### WHAT TO DO
Lines from the one holding "Image resolution: width=616" through the end of the entries, inclusive, form the whole output; reproduce them exactly and omit pictures.

### MATERIAL PROVIDED

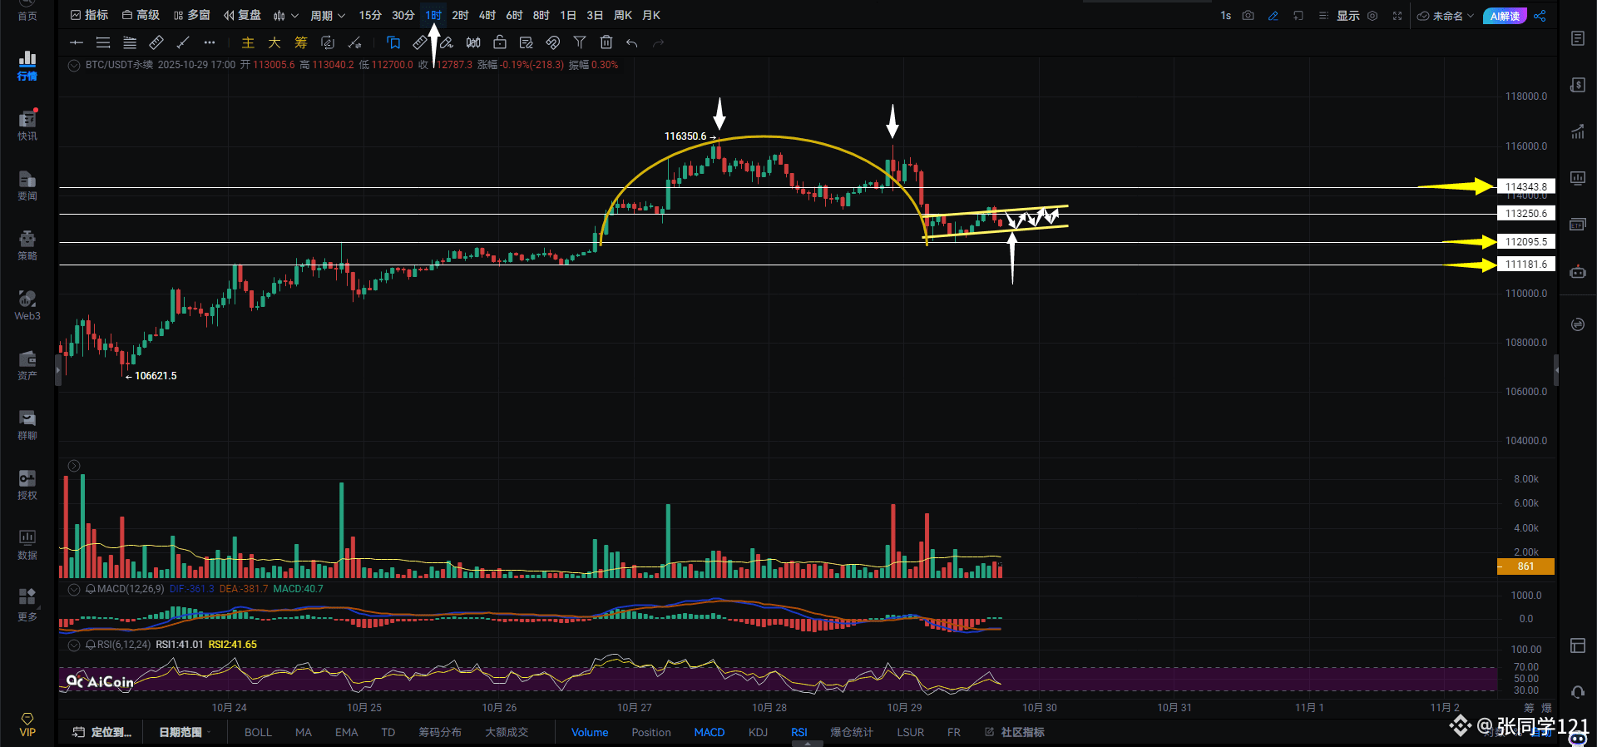1597x747 pixels.
Task: Click the 114343.8 price level label
Action: [x=1525, y=187]
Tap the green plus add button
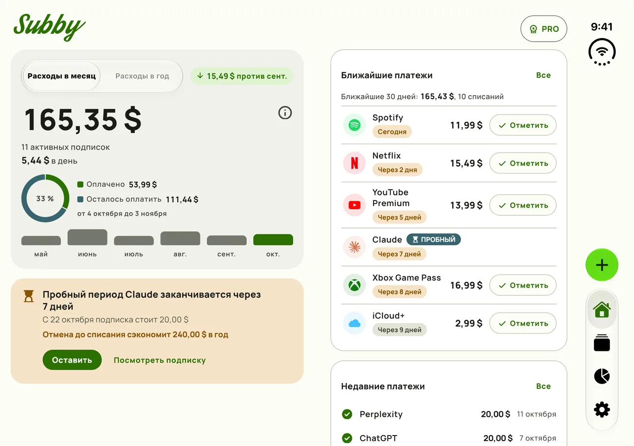The height and width of the screenshot is (446, 634). (602, 265)
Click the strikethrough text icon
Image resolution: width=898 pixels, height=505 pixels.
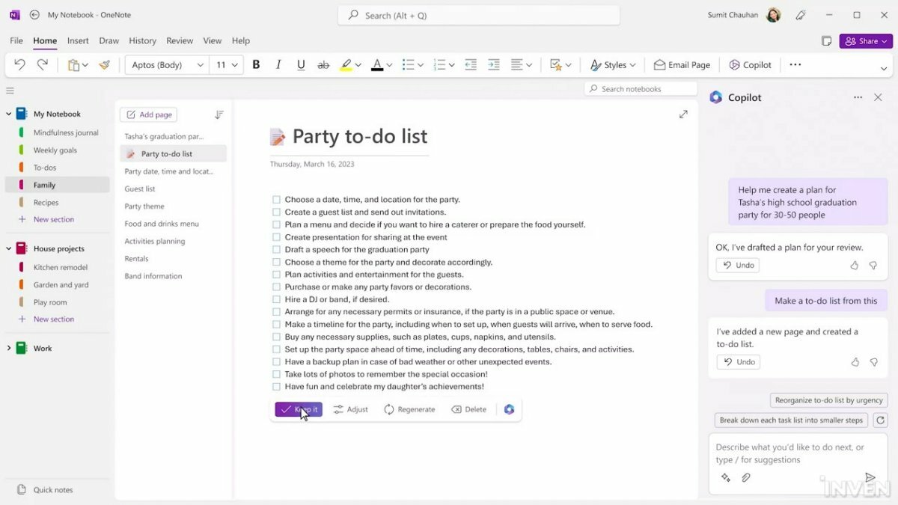click(x=323, y=65)
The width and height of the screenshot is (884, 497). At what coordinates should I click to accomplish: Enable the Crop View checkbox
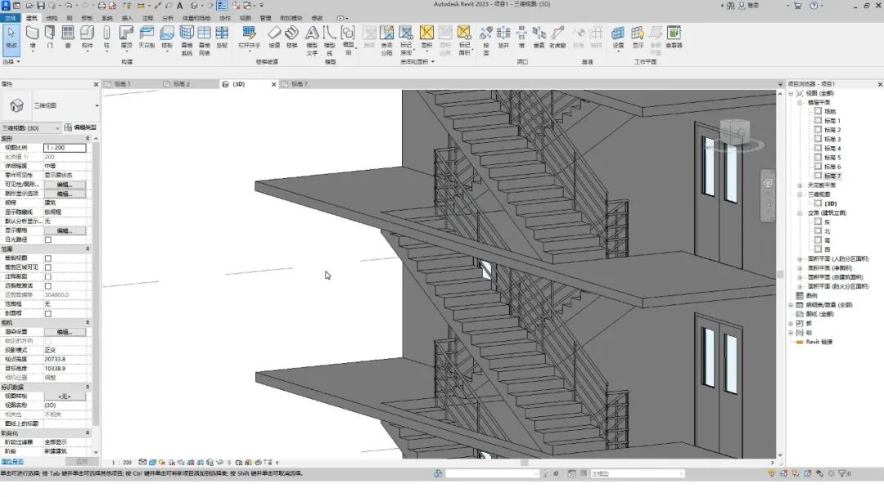[x=48, y=258]
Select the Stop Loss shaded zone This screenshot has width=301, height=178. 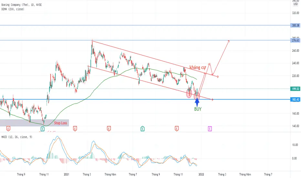pos(34,123)
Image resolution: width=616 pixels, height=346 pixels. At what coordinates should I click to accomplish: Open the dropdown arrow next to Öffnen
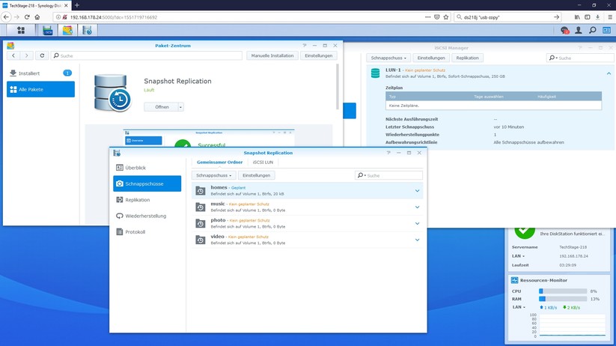(180, 107)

### TASK ANSWER
Image resolution: width=616 pixels, height=346 pixels. At what coordinates should I click to accomplish: Open the dropdown arrow next to Öffnen
(180, 107)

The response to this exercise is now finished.